Will the minister responsible for CIDA rescind this award immediately and inform the House how this company ever was nominated in the first place?

Canadian International Development Agency
Oral Question Period

2:40 p.m.

Essex
Ontario

Liberal

Susan Whelan Minister for International Cooperation

Mr. Speaker, the Canadian Manufacturers and Exporters, in collaboration with CIDA, have been supporting the awards of excellence in Canadian private sector activities and developments since its inception in 1990.

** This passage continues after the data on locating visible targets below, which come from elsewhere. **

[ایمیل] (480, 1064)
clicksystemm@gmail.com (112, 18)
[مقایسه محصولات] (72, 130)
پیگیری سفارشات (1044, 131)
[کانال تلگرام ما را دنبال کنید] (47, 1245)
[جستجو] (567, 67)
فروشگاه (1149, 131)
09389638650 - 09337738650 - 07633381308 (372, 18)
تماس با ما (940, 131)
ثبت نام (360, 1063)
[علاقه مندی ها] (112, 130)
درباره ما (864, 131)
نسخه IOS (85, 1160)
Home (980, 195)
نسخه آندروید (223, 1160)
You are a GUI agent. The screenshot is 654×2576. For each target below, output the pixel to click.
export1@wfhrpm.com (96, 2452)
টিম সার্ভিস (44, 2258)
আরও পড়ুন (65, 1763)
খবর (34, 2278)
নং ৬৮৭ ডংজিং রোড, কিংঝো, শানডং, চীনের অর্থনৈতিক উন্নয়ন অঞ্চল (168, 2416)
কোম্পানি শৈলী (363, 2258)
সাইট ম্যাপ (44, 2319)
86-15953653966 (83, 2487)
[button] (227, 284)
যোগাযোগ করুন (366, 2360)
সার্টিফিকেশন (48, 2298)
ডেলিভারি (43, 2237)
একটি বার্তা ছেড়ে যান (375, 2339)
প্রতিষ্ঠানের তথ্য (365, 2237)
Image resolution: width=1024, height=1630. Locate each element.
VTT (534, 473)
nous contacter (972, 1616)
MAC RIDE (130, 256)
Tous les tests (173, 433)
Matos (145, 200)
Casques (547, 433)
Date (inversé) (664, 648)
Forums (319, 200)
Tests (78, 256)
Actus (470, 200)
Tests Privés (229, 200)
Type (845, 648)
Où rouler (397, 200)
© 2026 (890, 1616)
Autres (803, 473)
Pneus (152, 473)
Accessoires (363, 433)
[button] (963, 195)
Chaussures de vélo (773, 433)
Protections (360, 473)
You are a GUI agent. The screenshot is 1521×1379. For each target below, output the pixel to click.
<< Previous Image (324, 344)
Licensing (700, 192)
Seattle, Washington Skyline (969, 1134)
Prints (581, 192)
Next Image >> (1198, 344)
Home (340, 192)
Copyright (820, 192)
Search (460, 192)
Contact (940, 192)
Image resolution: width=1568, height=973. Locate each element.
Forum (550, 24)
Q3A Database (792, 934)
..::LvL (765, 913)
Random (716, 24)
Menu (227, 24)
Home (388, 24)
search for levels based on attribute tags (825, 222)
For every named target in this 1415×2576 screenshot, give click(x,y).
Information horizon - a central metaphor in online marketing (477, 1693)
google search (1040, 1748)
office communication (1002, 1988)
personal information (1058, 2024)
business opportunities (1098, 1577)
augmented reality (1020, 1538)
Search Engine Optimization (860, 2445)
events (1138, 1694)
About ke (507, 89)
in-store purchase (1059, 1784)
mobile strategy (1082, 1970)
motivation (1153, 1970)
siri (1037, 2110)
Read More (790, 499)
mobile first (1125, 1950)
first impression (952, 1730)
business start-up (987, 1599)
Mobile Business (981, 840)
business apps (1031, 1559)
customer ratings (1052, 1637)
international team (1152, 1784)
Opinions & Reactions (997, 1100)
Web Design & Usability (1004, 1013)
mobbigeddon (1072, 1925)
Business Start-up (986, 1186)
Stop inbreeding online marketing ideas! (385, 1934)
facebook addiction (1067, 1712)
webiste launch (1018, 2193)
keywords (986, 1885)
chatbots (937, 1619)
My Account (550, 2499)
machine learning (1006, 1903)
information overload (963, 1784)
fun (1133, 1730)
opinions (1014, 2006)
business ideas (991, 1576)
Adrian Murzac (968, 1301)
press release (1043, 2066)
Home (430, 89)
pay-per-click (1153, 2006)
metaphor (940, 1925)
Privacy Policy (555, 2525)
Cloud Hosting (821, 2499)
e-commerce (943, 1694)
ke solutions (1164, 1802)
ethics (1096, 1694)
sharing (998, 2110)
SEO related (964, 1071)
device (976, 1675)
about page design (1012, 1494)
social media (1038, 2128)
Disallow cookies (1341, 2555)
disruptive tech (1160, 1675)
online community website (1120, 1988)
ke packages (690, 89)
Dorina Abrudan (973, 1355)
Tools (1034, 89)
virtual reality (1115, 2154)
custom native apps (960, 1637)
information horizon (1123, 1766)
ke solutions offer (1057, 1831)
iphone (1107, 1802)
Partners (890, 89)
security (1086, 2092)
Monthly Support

Gildan Activewear won the award for the management of its plant in Honduras. Gildan Activewear has responded that these third party allegations are groundless, and according to Gildan the employees were let go because of seasonal variation in demand.

Goods and Services Tax
Oral Question Period

2:45 p.m.

Progressive Conservative

Loyola Hearn St. John's West, NL

Mr. Speaker, the Minister of National Revenue has denied the claim that fraudulent use of the GST export tax credit has cost Canadians $1 billion, as the economists state. If she disagrees with that amount could she tell the House how much, in her view, GST fraud has cost Canadians above and beyond the cases that have come to court?

Goods and Services Tax
Oral Question Period

2:45 p.m.

Thornhill
Ontario

Liberal

Elinor Caplan Minister of National Revenue

Mr. Speaker, once again we hear the number $1 billion, for which there is no evidence whatsoever. I say to the member opposite and to others that if they have any evidence of a number of that magnitude to bring it forward.

I would like to know where they get it from because there is no evidence to suggest that anything beyond the $25.4 million that the courts have identified over the last six years, and the cases that we have presently before the courts which have yet to be determined because they are before the courts, is the actual figure.